(Extracted data entries)

※ ※ ※

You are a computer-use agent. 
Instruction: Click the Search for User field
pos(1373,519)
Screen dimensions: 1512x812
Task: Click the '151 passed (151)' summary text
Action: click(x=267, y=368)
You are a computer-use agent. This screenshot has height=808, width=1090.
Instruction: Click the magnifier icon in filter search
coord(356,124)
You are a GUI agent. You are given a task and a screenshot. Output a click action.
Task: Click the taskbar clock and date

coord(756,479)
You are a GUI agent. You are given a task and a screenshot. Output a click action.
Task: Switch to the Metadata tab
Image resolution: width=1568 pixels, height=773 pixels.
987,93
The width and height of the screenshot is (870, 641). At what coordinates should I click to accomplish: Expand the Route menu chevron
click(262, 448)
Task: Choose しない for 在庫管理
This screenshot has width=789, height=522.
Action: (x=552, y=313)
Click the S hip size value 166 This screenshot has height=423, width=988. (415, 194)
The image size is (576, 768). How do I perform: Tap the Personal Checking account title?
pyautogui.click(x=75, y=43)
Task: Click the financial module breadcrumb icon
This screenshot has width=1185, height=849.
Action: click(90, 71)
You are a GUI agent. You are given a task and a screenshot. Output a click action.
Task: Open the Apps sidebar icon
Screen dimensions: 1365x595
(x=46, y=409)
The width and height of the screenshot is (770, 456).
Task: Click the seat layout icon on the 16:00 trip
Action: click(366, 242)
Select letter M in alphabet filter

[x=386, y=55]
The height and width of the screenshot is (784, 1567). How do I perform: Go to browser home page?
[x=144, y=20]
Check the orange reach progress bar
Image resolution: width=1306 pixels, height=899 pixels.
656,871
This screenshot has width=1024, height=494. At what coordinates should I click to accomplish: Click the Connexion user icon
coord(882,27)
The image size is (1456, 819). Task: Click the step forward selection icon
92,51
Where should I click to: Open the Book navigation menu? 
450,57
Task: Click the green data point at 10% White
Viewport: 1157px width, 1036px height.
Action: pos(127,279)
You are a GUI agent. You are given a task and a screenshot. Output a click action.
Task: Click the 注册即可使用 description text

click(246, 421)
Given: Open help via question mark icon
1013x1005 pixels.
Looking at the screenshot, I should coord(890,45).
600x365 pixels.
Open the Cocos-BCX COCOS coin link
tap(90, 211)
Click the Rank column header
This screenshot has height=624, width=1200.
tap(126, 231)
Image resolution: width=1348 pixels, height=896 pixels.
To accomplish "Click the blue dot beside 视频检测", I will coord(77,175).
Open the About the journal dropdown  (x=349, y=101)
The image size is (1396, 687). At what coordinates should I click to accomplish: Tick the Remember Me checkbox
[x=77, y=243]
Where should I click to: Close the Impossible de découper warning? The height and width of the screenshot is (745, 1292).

※ ※ ※

* Work instructions
Identify each line in the records that contains the string "coordinates" with matching case, and copy every such line in full.

* Final answer
The width and height of the screenshot is (870, 641). At what coordinates should I click to accomplish: Expand the Route menu chevron
This screenshot has width=1024, height=494. At what coordinates should I click to accomplish: Click the Connexion user icon
The image size is (1396, 687). At what coordinates should I click to accomplish: Tick the Remember Me checkbox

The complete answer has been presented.